The facts in this case are not in dispute. The plaintiff, American Legion Post #49 (the Legion) is a private veterans’ association granted non-profit status by the federal government for income tax purposes. The Legion operates a bar which sells alcoholic beverages each day and evening and derives substantial profits from these sales. These profits make up the bulk of the Legion’s revenue and are used to meet its operating expenses, provide benefits to its members, and fund its social, civic, and community activities.

A suit for damages was filed against the Legion by James Petelle for injuries he sustained on January 26, 1979 as a result of the Legion’s alleged negligence in serving alcohol to an intoxicated patron and allowing him to drive away in that condition. The defendant Jefferson Insurance Company (Jefferson), liability insurer of the Legion, declined to provide a defense in that suit. In doing so, it relied upon an exclusionary clause in its policy with the Legion which provides as follows:

“This insurance does not apply . . .

(h) to bodily injury or property damage for which the insured or his indemnitee may be held liable
(i) as a person or organization engaged in the business of . . . selling or serving alcoholic beverages . . .
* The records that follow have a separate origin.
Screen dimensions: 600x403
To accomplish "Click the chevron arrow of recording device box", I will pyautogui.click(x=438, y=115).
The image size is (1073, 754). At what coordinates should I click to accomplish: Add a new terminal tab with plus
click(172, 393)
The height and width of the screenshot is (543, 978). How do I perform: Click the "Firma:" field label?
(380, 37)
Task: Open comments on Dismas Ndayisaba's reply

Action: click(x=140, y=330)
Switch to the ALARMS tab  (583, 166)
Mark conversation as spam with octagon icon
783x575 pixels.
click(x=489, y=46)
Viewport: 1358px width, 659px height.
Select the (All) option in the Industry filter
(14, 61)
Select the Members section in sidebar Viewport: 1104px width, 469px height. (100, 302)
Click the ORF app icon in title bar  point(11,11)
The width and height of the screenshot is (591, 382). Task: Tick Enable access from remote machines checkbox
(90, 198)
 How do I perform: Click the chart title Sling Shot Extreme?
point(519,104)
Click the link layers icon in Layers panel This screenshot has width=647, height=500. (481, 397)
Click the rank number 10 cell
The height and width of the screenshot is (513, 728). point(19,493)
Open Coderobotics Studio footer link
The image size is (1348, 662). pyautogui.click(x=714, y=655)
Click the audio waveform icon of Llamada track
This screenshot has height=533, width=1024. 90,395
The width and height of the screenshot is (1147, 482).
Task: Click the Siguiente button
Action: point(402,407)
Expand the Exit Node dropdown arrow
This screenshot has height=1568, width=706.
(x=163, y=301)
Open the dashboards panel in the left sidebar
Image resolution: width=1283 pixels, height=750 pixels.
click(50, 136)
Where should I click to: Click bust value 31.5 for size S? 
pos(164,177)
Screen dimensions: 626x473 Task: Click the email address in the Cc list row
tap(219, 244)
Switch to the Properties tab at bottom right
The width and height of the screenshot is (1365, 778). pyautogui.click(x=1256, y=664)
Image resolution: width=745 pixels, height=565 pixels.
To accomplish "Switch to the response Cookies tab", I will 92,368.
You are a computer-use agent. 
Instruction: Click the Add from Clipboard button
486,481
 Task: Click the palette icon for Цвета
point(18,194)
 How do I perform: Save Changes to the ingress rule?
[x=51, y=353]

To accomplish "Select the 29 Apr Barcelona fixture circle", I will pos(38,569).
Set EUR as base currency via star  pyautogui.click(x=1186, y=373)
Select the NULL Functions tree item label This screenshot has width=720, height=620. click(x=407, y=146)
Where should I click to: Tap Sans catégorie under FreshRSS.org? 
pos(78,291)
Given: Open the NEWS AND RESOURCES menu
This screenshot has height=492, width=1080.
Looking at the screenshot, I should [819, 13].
if such liability is imposed . . .

(ii) by reason of the selling, serving, or giving of any alcoholic beverage . . . to a person under the influence of alcohol or which causes or contributes to the intoxication of any person . . . .”

The Legion filed a declaratory judgment action to determine insurance coverage. The Superior Court (Dunn, J.) ruled that the policy exclusion was inapplicable and that Jefferson had a duty to provide a defense for the Legion. We agree.

This case is controlled by Laconia Rod Gun Club v. Hartford Acc.
Indemn. Co., 123 N.H. 179, 459 A.2d 249 (1983), which interpreted an identical liability exclusion clause. In that case we held that the phrase “engaged in the business of selling or serving alcoholic beverages . . .” was ambiguous and that when a term in an insurance contract is ambiguous, it must be resolved against the insurer. Id. at 182, 459 A.2d at 251; Town of Epping v. St. Paul Fire and Marine Ins. Co., 122 N.H. 248, 252, 444 A.2d 496, 498 (1982).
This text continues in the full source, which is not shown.